[Data under study]
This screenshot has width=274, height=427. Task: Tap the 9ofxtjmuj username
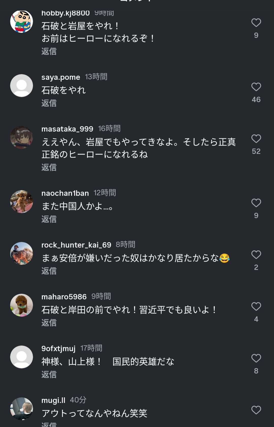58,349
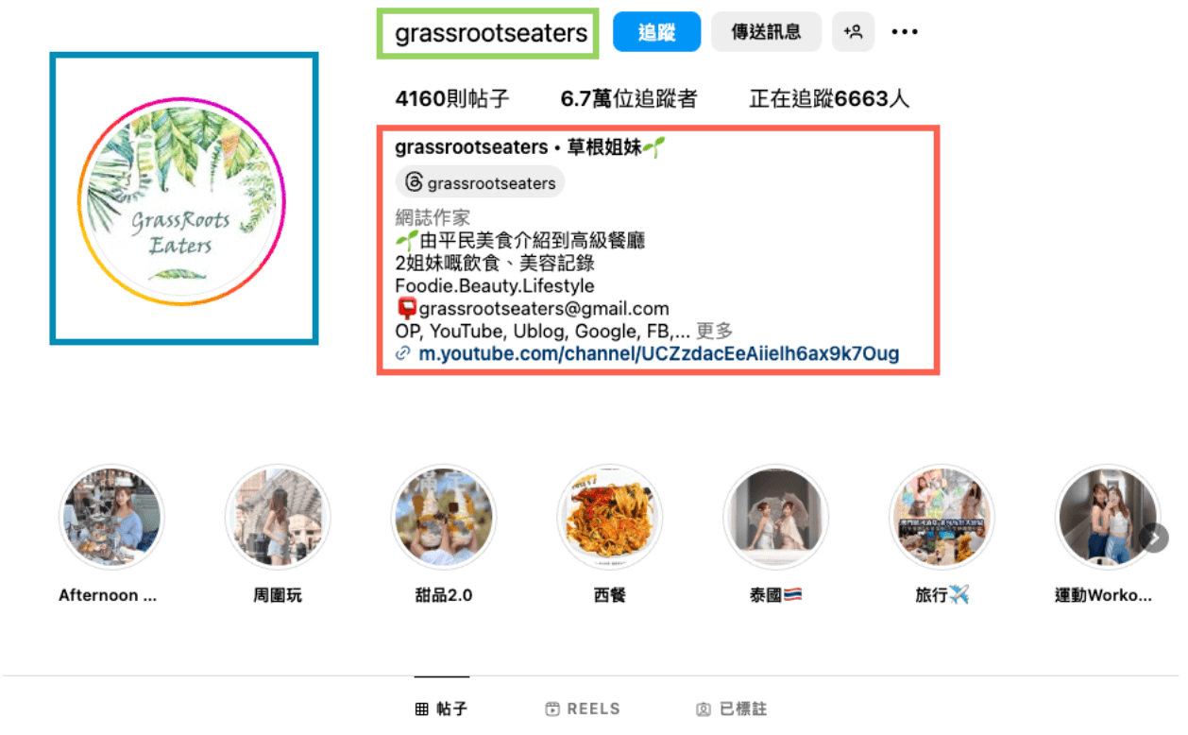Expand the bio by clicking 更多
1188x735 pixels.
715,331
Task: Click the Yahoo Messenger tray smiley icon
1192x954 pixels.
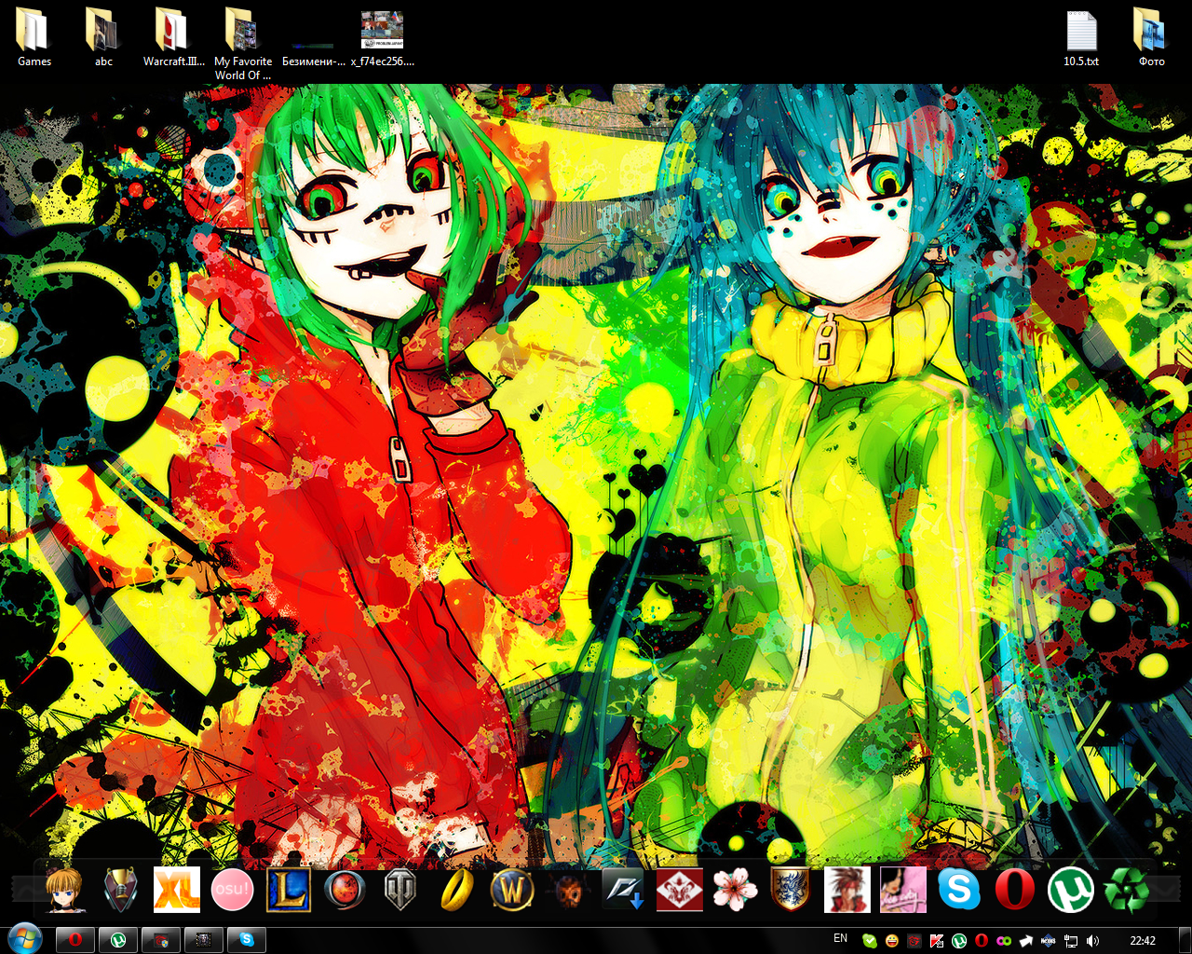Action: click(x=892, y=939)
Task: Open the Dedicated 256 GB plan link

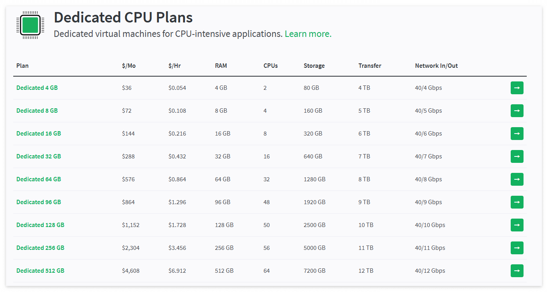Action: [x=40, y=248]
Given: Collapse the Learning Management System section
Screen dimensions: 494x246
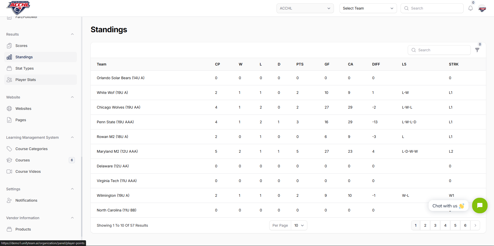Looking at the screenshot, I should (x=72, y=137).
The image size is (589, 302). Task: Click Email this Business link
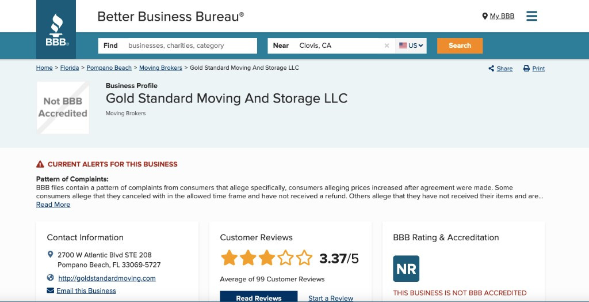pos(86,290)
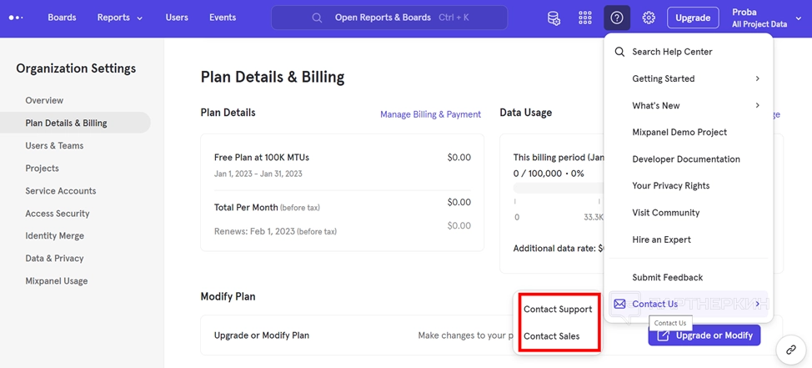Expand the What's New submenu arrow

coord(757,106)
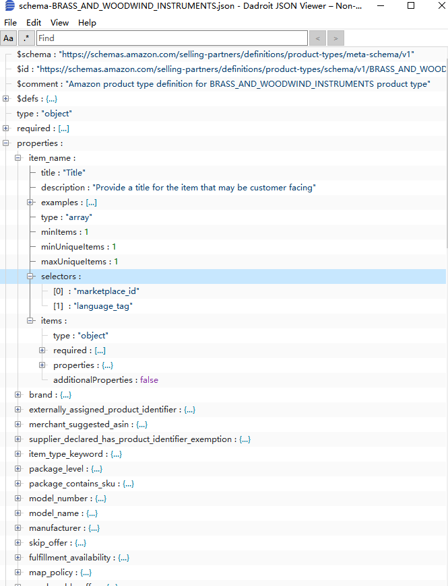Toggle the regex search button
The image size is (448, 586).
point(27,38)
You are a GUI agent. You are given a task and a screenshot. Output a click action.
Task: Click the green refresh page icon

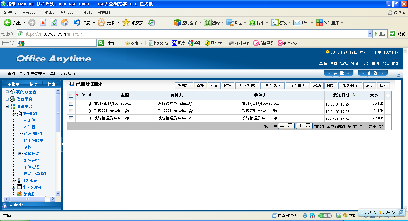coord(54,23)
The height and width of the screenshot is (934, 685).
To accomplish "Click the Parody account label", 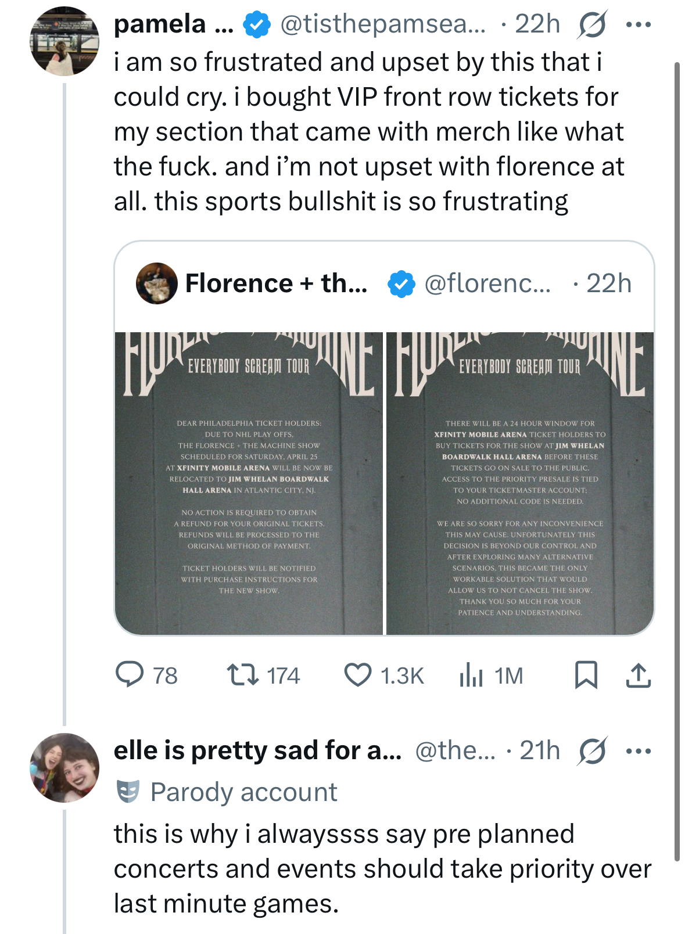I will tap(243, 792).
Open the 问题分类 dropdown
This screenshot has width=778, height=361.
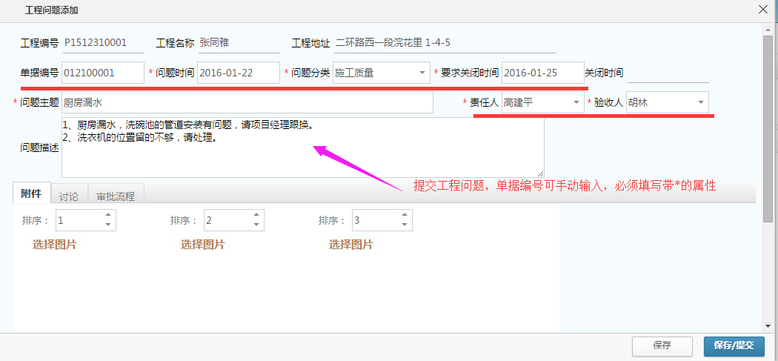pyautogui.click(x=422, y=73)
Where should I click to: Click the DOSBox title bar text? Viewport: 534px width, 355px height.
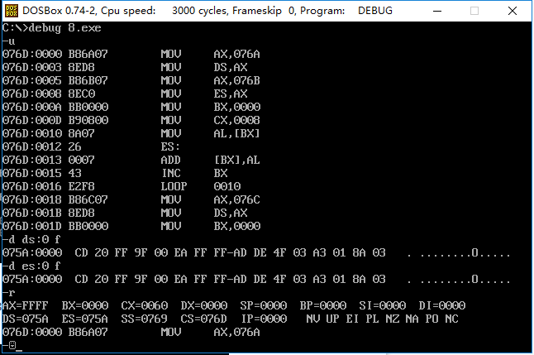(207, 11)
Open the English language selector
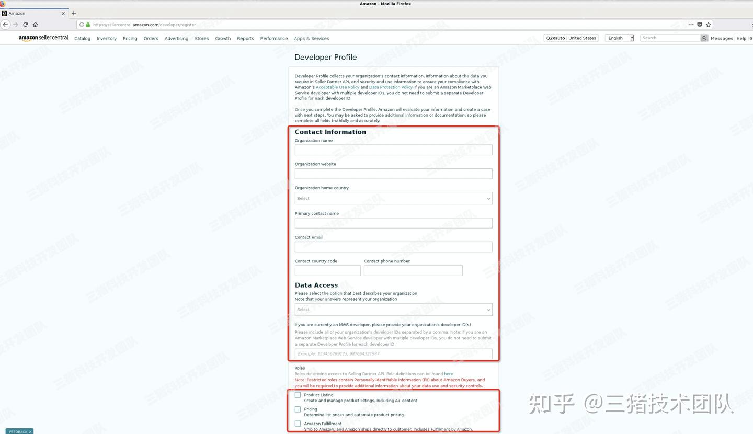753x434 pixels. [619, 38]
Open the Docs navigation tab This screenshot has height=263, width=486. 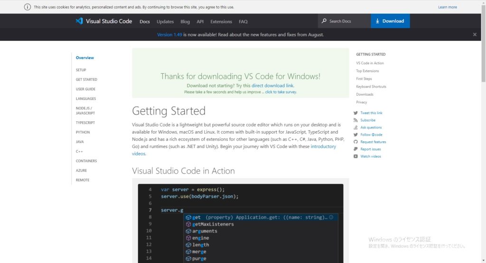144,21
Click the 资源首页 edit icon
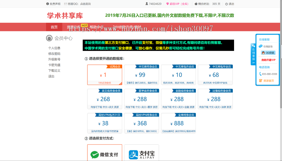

[What you should do] Starting with the line above that holds "Task: Click the Yahoo", restate each line word for word up to and including the line that holds "You are a GUI". Drop the pictures.

[Response]
Task: Click the Yahoo Messenger tray smiley icon
1192x954 pixels.
Action: click(x=892, y=939)
Task: Open the Dedicated 256 GB plan link

Action: [x=40, y=248]
Given: Collapse the Learning Management System section
Screen dimensions: 494x246
Looking at the screenshot, I should (x=72, y=137).
The image size is (589, 302). Task: Click Email this Business link
pos(86,290)
Expand the What's New submenu arrow

coord(757,106)
Toggle the regex search button
The image size is (448, 586).
point(27,38)
You are a GUI agent. You are given a task and a screenshot. Output a click action.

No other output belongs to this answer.